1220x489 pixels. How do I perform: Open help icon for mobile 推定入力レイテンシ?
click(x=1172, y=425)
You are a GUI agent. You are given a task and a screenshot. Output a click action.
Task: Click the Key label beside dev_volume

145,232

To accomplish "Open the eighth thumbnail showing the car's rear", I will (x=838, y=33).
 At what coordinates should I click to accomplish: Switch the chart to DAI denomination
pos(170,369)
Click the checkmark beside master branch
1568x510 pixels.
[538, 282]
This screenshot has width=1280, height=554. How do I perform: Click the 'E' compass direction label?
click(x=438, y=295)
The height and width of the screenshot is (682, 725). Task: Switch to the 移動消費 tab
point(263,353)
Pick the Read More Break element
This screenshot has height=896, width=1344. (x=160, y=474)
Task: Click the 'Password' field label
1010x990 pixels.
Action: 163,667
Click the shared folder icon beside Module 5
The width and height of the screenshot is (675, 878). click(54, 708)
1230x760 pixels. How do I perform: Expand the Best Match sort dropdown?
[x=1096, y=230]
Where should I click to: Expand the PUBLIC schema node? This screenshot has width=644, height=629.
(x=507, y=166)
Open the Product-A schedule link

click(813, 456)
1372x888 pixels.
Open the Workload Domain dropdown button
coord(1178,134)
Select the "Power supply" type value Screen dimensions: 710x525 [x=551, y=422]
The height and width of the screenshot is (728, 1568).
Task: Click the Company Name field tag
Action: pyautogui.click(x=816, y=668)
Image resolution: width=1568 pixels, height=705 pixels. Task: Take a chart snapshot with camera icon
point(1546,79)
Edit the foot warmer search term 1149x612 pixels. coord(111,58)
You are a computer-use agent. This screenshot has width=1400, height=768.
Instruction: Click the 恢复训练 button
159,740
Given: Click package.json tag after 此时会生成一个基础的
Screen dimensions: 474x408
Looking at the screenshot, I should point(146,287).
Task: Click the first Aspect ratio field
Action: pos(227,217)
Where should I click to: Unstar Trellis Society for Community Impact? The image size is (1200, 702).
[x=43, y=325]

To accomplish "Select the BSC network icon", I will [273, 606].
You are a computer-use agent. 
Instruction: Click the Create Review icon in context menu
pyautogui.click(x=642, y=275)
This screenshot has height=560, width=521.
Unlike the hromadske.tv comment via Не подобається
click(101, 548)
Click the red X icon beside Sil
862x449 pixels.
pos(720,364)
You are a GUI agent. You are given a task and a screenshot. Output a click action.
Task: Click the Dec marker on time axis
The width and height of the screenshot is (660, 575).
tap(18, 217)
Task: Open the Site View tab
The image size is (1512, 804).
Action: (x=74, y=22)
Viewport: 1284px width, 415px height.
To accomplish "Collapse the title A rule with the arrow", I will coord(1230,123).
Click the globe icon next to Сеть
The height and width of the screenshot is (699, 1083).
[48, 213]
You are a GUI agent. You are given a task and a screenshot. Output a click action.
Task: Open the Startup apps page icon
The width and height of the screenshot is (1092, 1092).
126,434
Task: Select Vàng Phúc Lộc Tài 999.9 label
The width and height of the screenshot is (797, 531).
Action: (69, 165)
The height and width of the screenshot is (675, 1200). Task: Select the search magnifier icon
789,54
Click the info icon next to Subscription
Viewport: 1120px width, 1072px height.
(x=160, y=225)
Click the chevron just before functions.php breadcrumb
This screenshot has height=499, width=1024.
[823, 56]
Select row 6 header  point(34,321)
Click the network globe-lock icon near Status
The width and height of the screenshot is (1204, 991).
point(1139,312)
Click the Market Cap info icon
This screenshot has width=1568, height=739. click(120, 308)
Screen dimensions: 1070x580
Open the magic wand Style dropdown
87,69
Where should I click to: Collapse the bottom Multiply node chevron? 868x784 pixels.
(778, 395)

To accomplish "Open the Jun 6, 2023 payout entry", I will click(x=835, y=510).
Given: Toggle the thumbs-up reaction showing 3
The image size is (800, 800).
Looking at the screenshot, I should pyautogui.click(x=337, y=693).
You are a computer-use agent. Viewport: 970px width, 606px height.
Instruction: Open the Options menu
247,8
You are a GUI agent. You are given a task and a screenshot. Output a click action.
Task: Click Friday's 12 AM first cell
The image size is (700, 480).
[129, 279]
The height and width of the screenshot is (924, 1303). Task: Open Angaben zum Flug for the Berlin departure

-=-=-

Lay out every line of the data above as a Markdown table with two columns, No. and Text. Put the row number under No. and the line under Text, and leave out blank lines.

| No. | Text |
|---|---|
| 1 | 1220x489 pixels. How do I perform: Open help icon for mobile 推定入力レイテンシ? |
| 2 | click(x=1172, y=425) |
| 3 | You are a GUI agent. You are given a task and a screenshot. Output a click action. |
| 4 | Task: Click the Key label beside dev_volume |
| 5 | 145,232 |
| 6 | To accomplish "Open the eighth thumbnail showing the car's rear", I will (x=838, y=33). |
| 7 |  At what coordinates should I click to accomplish: Switch the chart to DAI denomination |
| 8 | pos(170,369) |
| 9 | Click the checkmark beside master branch |
| 10 | 1568x510 pixels. |
| 11 | [538, 282] |
| 12 | This screenshot has width=1280, height=554. How do I perform: Click the 'E' compass direction label? |
| 13 | click(x=438, y=295) |
| 14 | The height and width of the screenshot is (682, 725). Task: Switch to the 移動消費 tab |
| 15 | point(263,353) |
| 16 | Pick the Read More Break element |
| 17 | This screenshot has height=896, width=1344. (x=160, y=474) |
| 18 | Task: Click the 'Password' field label |
| 19 | 1010x990 pixels. |
| 20 | Action: 163,667 |
| 21 | Click the shared folder icon beside Module 5 |
| 22 | The width and height of the screenshot is (675, 878). click(54, 708) |
| 23 | 1230x760 pixels. How do I perform: Expand the Best Match sort dropdown? |
| 24 | [x=1096, y=230] |
| 25 | Where should I click to: Expand the PUBLIC schema node? This screenshot has width=644, height=629. |
| 26 | (x=507, y=166) |
| 27 | Open the Product-A schedule link |
| 28 | click(813, 456) |
| 29 | 1372x888 pixels. |
| 30 | Open the Workload Domain dropdown button |
| 31 | coord(1178,134) |
| 32 | Select the "Power supply" type value Screen dimensions: 710x525 [x=551, y=422] |
| 33 | The height and width of the screenshot is (728, 1568). |
| 34 | Task: Click the Company Name field tag |
| 35 | Action: pyautogui.click(x=816, y=668) |
| 36 | Image resolution: width=1568 pixels, height=705 pixels. Task: Take a chart snapshot with camera icon |
| 37 | point(1546,79) |
| 38 | Edit the foot warmer search term 1149x612 pixels. coord(111,58) |
| 39 | You are a computer-use agent. This screenshot has width=1400, height=768. |
| 40 | Instruction: Click the 恢复训练 button |
| 41 | 159,740 |
| 42 | Given: Click package.json tag after 此时会生成一个基础的 |
| 43 | Screen dimensions: 474x408 |
| 44 | Looking at the screenshot, I should point(146,287). |
| 45 | Task: Click the first Aspect ratio field |
| 46 | Action: pos(227,217) |
| 47 | Where should I click to: Unstar Trellis Society for Community Impact? The image size is (1200, 702). |
| 48 | [x=43, y=325] |
| 49 | To accomplish "Select the BSC network icon", I will [273, 606]. |
| 50 | You are a computer-use agent.  |
| 51 | Instruction: Click the Create Review icon in context menu |
| 52 | pyautogui.click(x=642, y=275) |
| 53 | This screenshot has height=560, width=521. |
| 54 | Unlike the hromadske.tv comment via Не подобається |
| 55 | click(101, 548) |
| 56 | Click the red X icon beside Sil |
| 57 | 862x449 pixels. |
| 58 | pos(720,364) |
| 59 | You are a GUI agent. You are given a task and a screenshot. Output a click action. |
| 60 | Task: Click the Dec marker on time axis |
| 61 | The width and height of the screenshot is (660, 575). |
| 62 | tap(18, 217) |
| 63 | Task: Open the Site View tab |
| 64 | The image size is (1512, 804). |
| 65 | Action: (x=74, y=22) |
| 66 | Viewport: 1284px width, 415px height. |
| 67 | To accomplish "Collapse the title A rule with the arrow", I will coord(1230,123). |
| 68 | Click the globe icon next to Сеть |
| 69 | The height and width of the screenshot is (699, 1083). |
| 70 | [48, 213] |
| 71 | You are a GUI agent. You are given a task and a screenshot. Output a click action. |
| 72 | Task: Open the Startup apps page icon |
| 73 | The width and height of the screenshot is (1092, 1092). |
| 74 | 126,434 |
| 75 | Task: Select Vàng Phúc Lộc Tài 999.9 label |
| 76 | The width and height of the screenshot is (797, 531). |
| 77 | Action: (69, 165) |
| 78 | The height and width of the screenshot is (675, 1200). Task: Select the search magnifier icon |
| 79 | 789,54 |
| 80 | Click the info icon next to Subscription |
| 81 | Viewport: 1120px width, 1072px height. |
| 82 | (x=160, y=225) |
| 83 | Click the chevron just before functions.php breadcrumb |
| 84 | This screenshot has height=499, width=1024. |
| 85 | [823, 56] |
| 86 | Select row 6 header  point(34,321) |
| 87 | Click the network globe-lock icon near Status |
| 88 | The width and height of the screenshot is (1204, 991). |
| 89 | point(1139,312) |
| 90 | Click the Market Cap info icon |
| 91 | This screenshot has width=1568, height=739. click(120, 308) |
| 92 | Screen dimensions: 1070x580 |
| 93 | Open the magic wand Style dropdown |
| 94 | 87,69 |
| 95 | Where should I click to: Collapse the bottom Multiply node chevron? 868x784 pixels. |
| 96 | (778, 395) |
| 97 | To accomplish "Open the Jun 6, 2023 payout entry", I will click(x=835, y=510). |
| 98 | Given: Toggle the thumbs-up reaction showing 3 |
| 99 | The image size is (800, 800). |
| 100 | Looking at the screenshot, I should pyautogui.click(x=337, y=693). |
| 101 | You are a computer-use agent. Viewport: 970px width, 606px height. |
| 102 | Instruction: Open the Options menu |
| 103 | 247,8 |
| 104 | You are a GUI agent. You are given a task and a screenshot. Output a click action. |
| 105 | Task: Click Friday's 12 AM first cell |
| 106 | The image size is (700, 480). |
| 107 | [129, 279] |
| 108 | The height and width of the screenshot is (924, 1303). Task: Open Angaben zum Flug for the Berlin departure |